The Steering Council recently discussed PEP 2026 - Calendar versioning for Python. The SC fully sympathizes with the problems that PEP is trying to solve and we want to thank you for the well-written PEP and thoughtful discussion that you’ve led on it. We have however decided to reject the PEP. It was a close vote, with no SC member adamantly against or in favor of the proposal. The votes hovered around -0 to +0 with the -0’s mildly winning out.

In general we were encouraged that there weren’t many objections from the community, and the risks of disruption and breakage seem minimal. We had some small concern about workflows that might be incrementing Python compatibility versions with a += 1 type operation leading to invalid version numbers. Some language in the PEP about gaps in version comparisons could alleviate that concern.

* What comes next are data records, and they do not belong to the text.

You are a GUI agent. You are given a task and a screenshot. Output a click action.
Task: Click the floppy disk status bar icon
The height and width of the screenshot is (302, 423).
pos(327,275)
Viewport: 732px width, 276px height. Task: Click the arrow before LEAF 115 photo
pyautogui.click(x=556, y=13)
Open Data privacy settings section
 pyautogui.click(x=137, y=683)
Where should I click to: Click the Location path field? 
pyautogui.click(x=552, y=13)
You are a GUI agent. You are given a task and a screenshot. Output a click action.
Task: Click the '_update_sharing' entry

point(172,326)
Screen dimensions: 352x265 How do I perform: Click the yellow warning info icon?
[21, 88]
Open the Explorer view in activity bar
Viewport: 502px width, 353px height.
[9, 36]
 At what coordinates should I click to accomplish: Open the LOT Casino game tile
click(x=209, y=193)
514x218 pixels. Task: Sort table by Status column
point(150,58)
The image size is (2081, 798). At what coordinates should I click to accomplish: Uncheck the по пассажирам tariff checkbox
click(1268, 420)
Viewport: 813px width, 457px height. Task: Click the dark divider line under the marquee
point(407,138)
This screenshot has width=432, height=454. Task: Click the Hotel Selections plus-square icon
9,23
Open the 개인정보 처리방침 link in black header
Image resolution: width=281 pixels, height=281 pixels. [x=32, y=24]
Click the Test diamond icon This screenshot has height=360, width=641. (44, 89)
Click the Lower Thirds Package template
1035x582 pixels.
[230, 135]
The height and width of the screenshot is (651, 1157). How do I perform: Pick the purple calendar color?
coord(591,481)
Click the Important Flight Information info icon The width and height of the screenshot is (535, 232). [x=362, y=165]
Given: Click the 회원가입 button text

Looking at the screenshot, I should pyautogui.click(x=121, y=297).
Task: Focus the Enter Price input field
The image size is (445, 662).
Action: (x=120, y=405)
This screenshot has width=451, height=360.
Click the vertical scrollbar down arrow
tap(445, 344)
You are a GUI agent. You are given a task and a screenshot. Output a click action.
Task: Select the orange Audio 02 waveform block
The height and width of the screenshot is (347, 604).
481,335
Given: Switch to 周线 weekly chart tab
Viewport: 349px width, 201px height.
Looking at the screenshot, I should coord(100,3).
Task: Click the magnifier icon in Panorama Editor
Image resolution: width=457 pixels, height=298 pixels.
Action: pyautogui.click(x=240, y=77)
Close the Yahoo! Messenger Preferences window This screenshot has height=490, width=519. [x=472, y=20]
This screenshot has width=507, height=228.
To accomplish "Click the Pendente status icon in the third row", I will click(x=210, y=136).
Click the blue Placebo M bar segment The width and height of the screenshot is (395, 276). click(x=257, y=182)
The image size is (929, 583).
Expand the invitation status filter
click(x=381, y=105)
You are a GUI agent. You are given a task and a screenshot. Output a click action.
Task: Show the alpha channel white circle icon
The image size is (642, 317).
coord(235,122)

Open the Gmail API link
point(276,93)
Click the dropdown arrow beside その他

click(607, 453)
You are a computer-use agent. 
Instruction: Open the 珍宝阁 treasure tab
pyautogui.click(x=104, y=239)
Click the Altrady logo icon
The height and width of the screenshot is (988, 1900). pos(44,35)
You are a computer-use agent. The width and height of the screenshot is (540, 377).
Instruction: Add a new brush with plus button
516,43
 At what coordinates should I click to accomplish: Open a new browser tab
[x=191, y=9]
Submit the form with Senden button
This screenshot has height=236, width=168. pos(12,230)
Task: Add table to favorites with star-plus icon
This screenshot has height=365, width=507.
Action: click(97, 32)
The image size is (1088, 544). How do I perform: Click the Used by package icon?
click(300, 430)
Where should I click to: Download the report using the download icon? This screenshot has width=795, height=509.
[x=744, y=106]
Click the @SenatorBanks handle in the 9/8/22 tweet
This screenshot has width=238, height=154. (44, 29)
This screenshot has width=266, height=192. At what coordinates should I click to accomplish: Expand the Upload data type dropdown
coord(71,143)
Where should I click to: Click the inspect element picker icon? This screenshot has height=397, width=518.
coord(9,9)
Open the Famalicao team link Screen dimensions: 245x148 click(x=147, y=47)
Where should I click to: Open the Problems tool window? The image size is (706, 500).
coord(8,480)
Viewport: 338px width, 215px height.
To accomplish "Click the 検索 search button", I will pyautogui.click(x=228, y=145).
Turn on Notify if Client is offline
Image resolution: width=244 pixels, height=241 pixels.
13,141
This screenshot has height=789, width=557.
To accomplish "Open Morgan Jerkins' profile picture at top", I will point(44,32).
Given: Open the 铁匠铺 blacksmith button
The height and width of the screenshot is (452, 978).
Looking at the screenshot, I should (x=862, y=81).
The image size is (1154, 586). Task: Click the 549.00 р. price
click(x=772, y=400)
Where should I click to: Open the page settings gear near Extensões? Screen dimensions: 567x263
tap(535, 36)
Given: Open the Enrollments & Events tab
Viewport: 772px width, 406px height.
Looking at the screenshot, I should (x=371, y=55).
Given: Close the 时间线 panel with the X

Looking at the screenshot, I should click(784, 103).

While the alignment between the minor version and the year of initial release is nice, this alignment would be obscured after the first bug fix release. The PEP does mention this as a non-goal. Similarly, we think that even with this alignment, the Python community at large doesn’t fully understand Python’s support lifecycle, so even knowing that, e.g. Python 3.26.x was originally released in 2026, this wouldn’t provide a lot of help in knowing when 3.26 would reach its end-of-life. A couple of suggestions for improving the communication of version lifecycles in alternative ways include:

  • Lifecycle information printed in the interactive interpreter’s banner, or some other mechanism to ask the Python executable itself to inform the user of that Python release’s support lifetime.
  • Provide information about the last 5 EOL versions on the main page of docs.python.org.
  • On the python.org front page, provide prominent links to Status of Python versions and/or Python | endoflife.date, both of which present nice visualizations of Python lifetimes.

The SC’s sentiment is that while there is some benefit to the PEP, overall the benefit isn’t enough to justify the PEP’s adoption.

Again, thank you for your advocacy for this PEP.